Outperforms block-based methods in reconstruction quality

Reduces computation time compared to existing solvers

Effective for both smooth and sparse time-varying signals

Abstract

Most of the existing methods for sparse signal recovery assume a static system: the unknown signal is a finite-length vector for which a fixed set of linear measurements and a sparse representation basis are available and an L1-norm minimization program is solved for the reconstruction. However, the same representation and reconstruction framework is not readily applicable in a streaming system: the unknown signal changes over time, and it is measured and reconstructed sequentially over small time intervals. In this paper, we discuss two such streaming systems and a homotopy-based algorithm for quickly solving the associated L1-norm minimization programs: 1) Recovery of a smooth, time-varying signal for which, instead of using block transforms, we use lapped orthogonal transforms for sparse representation. 2) Recovery of a sparse, time-varying signal that follows a linear dynamic model. For both the systems, we iteratively process measurements over a sliding interval and estimate sparse coefficients by solving a weighted L1-norm minimization program.
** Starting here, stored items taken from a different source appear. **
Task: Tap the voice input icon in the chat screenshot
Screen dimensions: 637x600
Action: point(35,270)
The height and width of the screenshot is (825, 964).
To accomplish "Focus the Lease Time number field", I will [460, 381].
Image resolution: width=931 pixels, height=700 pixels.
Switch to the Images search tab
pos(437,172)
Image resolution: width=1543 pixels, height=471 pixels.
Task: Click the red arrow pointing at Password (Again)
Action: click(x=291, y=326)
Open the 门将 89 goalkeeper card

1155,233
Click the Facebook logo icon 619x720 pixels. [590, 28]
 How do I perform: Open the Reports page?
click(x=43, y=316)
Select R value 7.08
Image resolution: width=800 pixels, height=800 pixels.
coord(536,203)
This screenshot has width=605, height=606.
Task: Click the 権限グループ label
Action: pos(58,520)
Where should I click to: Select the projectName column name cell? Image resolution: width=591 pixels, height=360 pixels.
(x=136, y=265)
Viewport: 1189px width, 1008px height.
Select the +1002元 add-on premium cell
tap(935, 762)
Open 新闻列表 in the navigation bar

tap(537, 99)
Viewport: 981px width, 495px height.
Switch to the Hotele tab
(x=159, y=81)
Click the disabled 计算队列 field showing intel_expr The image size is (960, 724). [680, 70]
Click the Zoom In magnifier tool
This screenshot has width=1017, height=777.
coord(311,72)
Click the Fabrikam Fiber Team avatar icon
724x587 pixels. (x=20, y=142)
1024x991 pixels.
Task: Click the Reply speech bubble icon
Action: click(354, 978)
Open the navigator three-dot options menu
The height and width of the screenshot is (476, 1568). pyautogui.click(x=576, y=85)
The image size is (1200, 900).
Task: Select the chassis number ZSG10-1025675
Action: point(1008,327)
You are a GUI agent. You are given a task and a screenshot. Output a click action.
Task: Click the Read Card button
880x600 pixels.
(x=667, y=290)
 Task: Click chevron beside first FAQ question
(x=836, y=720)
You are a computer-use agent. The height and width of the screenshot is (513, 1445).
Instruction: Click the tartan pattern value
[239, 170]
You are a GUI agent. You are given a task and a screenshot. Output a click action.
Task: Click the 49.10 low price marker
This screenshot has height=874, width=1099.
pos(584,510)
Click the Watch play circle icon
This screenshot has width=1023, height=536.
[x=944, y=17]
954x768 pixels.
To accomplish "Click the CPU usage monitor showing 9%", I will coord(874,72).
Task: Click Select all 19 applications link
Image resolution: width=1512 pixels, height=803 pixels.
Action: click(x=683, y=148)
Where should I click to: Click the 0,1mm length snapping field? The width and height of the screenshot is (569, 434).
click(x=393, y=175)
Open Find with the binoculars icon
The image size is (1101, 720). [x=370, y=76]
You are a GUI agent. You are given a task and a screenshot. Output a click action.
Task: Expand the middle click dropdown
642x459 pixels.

Instead of solving a new L1 program from scratch at every iteration, we use an available signal estimate as a starting point in a homotopy formulation. Starting with a warm-start vector, our homotopy algorithm updates the solution in a small number of computationally inexpensive steps as the system changes. The homotopy algorithm presented in this paper is highly versatile as it can update the solution for the L1 problem in a number of dynamical settings. We demonstrate with numerical experiments that our proposed streaming recovery framework outperforms the methods that represent and reconstruct a signal as independent, disjoint blocks, in terms of quality of reconstruction, and that our proposed homotopy-based updating scheme outperforms current state-of-the-art solvers in terms of the computation time and complexity.